In modern logistics, fulfillment centers efficiently package and ship orders. At the cellular level, ribosomes perform a similar role, translating messenger RNA (mRNA) into proteins that sustain life.

What Are Ribosomes Made Of?

Ribosomes are a composite of ~60 % protein and ~40 % ribosomal RNA (rRNA). This composition reflects their dual nature: rRNA provides the catalytic core, while proteins stabilize the structure and enhance catalytic efficiency.

RNA—distinct from DNA—consists of ribose sugars and a set of four bases (A, C, G, U). Unlike DNA’s double‑stranded, thymine‑containing architecture, RNA’s single‑stranded, uracil‑based design confers greater functional versatility, enabling the diverse roles rRNA plays in translation.

Structure of Ribosomes

Ribosomes consist of two subunits. In eukaryotes, the large subunit is 60 S and the small subunit 40 S, combining to form an 80 S ribosome. Prokaryotic ribosomes are 50 S (large) and 30 S (small), together forming a 70 S complex.

High‑resolution cryo‑EM studies have mapped the three‑dimensional architecture of both subunits, confirming that rRNA constructs the ribosome’s scaffold. Protein components fill structural gaps and accelerate translation but are not essential for basic catalysis.

Key structural details:

• Prokaryotic large subunit: 5S + 23S rRNA + 33 ribosomal proteins (r‑proteins).
• Prokaryotic small subunit: 16S rRNA + 21 r‑proteins.
• Eukaryotic ribosomes possess ~5,500 nucleotides of rRNA versus ~4,500 in prokaryotes, and 80 r‑proteins.
• Eukaryotic rRNA includes expansion segments that contribute to both structural stability and functional diversity.

Ribosome Function: Translation

Translation is the process by which ribosomes read mRNA codons and synthesize proteins. It completes the central dogma: DNA → mRNA → protein.
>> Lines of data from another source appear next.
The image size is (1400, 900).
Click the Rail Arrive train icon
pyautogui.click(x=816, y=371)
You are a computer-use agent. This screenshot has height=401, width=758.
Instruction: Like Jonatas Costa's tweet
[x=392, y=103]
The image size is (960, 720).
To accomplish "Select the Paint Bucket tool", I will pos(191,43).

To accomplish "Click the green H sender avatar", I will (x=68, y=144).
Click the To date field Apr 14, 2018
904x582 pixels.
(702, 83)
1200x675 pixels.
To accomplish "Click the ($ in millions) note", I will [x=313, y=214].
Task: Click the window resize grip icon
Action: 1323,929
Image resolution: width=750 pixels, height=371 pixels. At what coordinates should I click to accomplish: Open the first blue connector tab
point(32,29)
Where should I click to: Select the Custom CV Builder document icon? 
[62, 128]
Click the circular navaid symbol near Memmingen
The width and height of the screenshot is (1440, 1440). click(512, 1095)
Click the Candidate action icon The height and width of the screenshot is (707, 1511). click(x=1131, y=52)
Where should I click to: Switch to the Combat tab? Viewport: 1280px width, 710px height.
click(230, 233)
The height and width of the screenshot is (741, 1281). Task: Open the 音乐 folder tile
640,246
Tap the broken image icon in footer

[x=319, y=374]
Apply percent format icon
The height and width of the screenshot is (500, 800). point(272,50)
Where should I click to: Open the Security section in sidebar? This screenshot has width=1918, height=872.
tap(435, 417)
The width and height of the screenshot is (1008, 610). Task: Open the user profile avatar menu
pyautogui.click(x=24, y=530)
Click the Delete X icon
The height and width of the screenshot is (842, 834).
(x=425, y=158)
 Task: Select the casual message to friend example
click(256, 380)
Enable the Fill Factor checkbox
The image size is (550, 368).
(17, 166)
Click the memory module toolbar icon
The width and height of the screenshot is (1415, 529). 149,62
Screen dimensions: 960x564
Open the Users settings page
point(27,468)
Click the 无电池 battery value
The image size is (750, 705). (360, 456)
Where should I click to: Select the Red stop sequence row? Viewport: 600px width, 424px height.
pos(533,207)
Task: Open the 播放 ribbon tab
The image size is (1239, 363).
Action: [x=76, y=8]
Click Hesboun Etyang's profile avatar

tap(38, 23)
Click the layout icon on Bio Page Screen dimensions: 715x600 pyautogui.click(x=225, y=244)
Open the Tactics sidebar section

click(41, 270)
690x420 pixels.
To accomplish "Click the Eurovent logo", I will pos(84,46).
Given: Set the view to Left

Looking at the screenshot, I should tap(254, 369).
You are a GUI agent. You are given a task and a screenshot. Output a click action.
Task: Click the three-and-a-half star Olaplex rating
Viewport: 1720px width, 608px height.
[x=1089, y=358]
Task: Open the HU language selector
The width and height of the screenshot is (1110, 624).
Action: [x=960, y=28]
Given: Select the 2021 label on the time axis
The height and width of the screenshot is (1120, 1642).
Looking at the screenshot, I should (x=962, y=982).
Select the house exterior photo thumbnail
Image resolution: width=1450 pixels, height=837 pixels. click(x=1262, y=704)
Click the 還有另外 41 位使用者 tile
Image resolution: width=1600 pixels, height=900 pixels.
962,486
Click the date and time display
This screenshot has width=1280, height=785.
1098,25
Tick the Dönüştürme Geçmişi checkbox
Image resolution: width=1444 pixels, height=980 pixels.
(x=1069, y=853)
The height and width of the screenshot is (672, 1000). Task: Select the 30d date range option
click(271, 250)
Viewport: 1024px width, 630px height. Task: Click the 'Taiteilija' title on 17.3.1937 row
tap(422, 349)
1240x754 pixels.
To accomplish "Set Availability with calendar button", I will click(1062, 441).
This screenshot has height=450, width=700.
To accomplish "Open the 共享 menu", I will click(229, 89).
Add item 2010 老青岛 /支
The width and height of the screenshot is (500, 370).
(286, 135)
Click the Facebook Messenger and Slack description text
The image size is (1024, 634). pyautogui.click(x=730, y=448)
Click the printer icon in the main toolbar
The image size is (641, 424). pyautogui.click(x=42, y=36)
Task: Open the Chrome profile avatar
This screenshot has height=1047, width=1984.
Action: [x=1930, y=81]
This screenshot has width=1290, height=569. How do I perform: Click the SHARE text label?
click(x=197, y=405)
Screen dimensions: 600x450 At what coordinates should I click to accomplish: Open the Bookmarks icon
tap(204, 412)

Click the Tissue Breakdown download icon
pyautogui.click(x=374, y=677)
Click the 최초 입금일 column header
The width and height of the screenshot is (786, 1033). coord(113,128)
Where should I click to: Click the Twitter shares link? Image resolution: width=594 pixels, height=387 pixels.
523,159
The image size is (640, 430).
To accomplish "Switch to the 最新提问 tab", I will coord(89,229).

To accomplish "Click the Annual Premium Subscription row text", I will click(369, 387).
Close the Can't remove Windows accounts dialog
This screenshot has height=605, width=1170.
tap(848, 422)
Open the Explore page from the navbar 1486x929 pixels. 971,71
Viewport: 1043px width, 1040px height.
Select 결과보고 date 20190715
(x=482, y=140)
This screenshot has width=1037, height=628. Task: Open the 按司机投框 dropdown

Three tRNA binding sites coordinate the translation cycle:

• Aminoacyl site – accepts the incoming tRNA carrying the next amino acid.
• Peptidyl site – holds the tRNA with the growing peptide chain.
• Exit site – releases deacylated tRNA.

Each codon, a triplet of nucleotides, specifies one of 20 amino acids. Although 64 codons exist, redundancy ensures most amino acids are encoded by multiple codons.

After peptide bond formation, the ribosome releases the finished protein. In eukaryotes, the protein typically traverses the endoplasmic reticulum and Golgi apparatus; in prokaryotes, it remains in the cytoplasm.

Speed differences illustrate evolutionary adaptation: a single eukaryotic ribosome adds ~2 amino acids per second, whereas a prokaryotic ribosome can add ~20 per second.

Ribosomes also exist in mitochondria and chloroplasts—organelles that retain prokaryotic‑like ribosomes—supporting the endosymbiotic theory of their origins.